柳进元注视着她的表情,试探地问道,“大娘,我听说他前段日子在唐府送柴,好好地怎么不去了?”李大娘露出一副怪异的神情,又忽然笑道,“难得你还这么关心他!他那个差事是贿赂管家得来的,我岂能叫他再去?”柳进元看了看凤娘,又朝门外扭扭头,凤娘心领神会到门外守候。

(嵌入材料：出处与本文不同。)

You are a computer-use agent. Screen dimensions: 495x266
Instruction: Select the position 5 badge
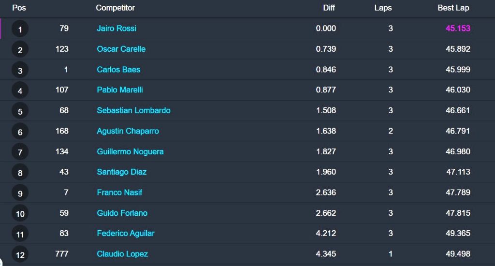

李大娘眼睛虽然看不见,心中却已觉察到几分,问道,“大人,是不是出什么事了?”柳进元从怀中取出一块玉佩,递到她手中。她仔细地来回摸摸,惊讶道,“这不是卢家祖传的龙纹佩吗?怎么会在大人那里?”柳进元严肃地说道,“这正是让我疑惑的地方。大娘可有印象,他有没有提过什么时候丢的这块玉佩?”大娘摇了摇头,着急地问道,“大人从何处找到它?”
柳进元平静地说道,“唐府的柴房!进元还有一事求大娘告知,前天夜里他可否离开过白云山?”李大娘极力地回忆道,“他那天晚上倒是没有出去过,因为他回来的时候已经很晚。”柳进元追问道,“那大娘可否记得他是何时回的白云山?是否在丑寅之间?”李大娘又是一番回忆,说道,“老身眼瞎十多年,凭腹中饥饱度量三餐时间,可略知日出、正午和日落时分。若要分个子丑寅卯,却没有这个本事。只知当时屋外微寒,山中已无任何鸟兽之声。大人问得这般细致,是不是出了什么事?”
柳进元平复下心情,安抚道,“大娘不必担心。前天晚上,唐府马夫人被害,两个嫌犯已经在衙门的牢房中。昨日我在唐府盘问府中仆人,刚好在柴房发现这块玉佩,正好借这送还玉佩的机会来看看大娘。顺便问问他前夜是否去过唐府,或许能为我提供些破案的线索。”李大娘恍然大悟道,“原来如此!那等他回来,大人务必仔细问过,希望能助大人破案。”
临近中午,天气湿热,王诀躺在老树下乘凉。心想这差事,简直大材小用,害我在此空等。正在此时,轻微的脚步声传来,一个身影越来越近。他站起来,踮起脚望了望,大声喊到,“卢大哥,卢大哥!”卢文溪远远瞧见,这不是刚来衙门的捕快王诀吗,怎么会在这里?一边寻思一边朝他走过去,看见他身边的两匹马,心中便已猜出个大概。两人寒暄几句,得知柳进元早已上山,卢文溪匆匆告辞。
刚一回家,大娘就拿着玉佩问道,“文溪,你这龙纹佩什么时候丢的?怎么也没跟娘说过?”卢文溪尴尬地笑道,“丢了好些天,怕娘担心就没提,一直都没找到。”柳进元在一旁补充道,“是我在唐府柴房之中发现的,应该是你送柴的时候不小心落下。”卢文溪朝他使了个眼色,对大娘说带进元出去转转。
两人来到山间,找了块草地坐下,头顶上是碧空白云。卢文溪望着远方,平静地说道,“有什么想问的,你就问吧。”柳进元看着他,说道,“你呢?有什么想说的?”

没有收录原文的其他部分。